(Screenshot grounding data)
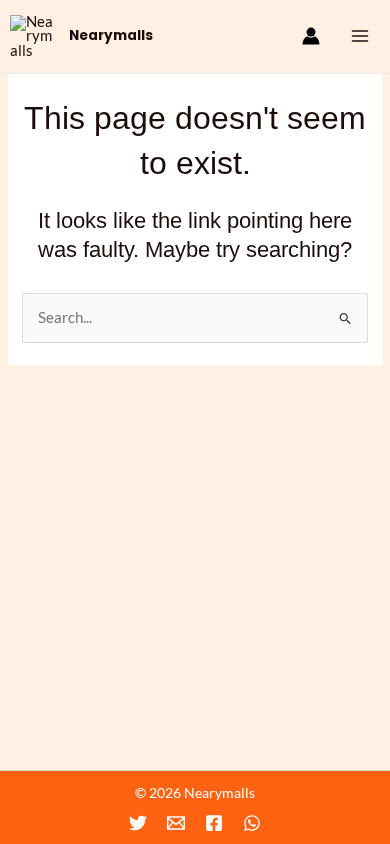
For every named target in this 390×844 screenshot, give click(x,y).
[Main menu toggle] (360, 36)
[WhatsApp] (252, 823)
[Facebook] (214, 823)
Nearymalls (111, 35)
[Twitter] (138, 823)
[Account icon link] (311, 36)
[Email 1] (176, 823)
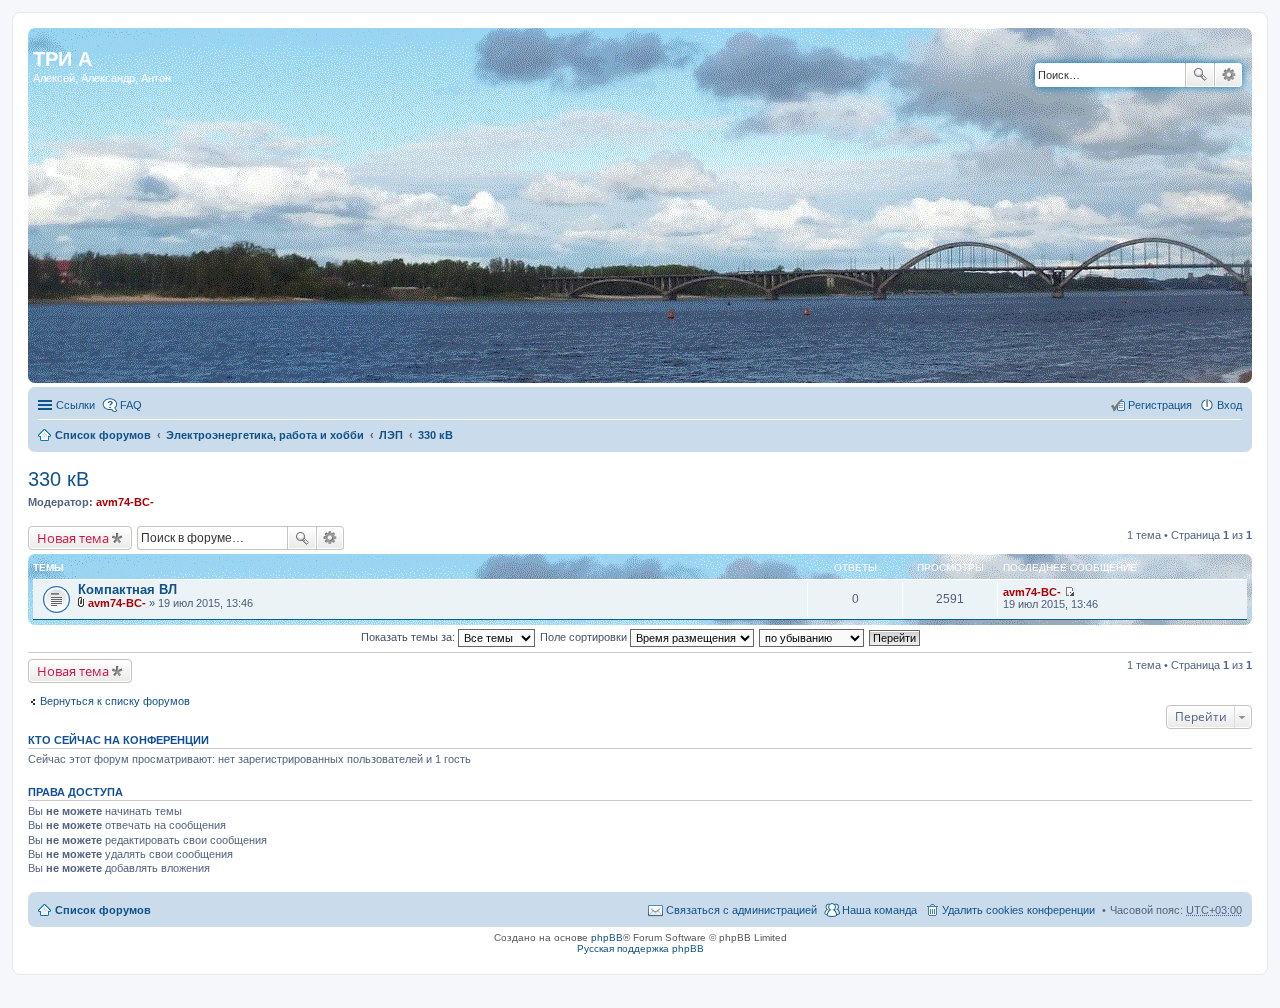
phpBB (607, 937)
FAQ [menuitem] (131, 405)
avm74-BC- (125, 502)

- WORK INSTRUCTION -
Only the lines from the one containing "Nearymalls (111, 35)" through the last line of the entries, both included, should be repeated exactly, and the pictures should be left out.

- SOLUTION FOR THIS EXERCISE -
Nearymalls (111, 35)
[Twitter] (138, 823)
[Account icon link] (311, 36)
[Email 1] (176, 823)
phpBB (607, 937)
FAQ [menuitem] (131, 405)
avm74-BC- (125, 502)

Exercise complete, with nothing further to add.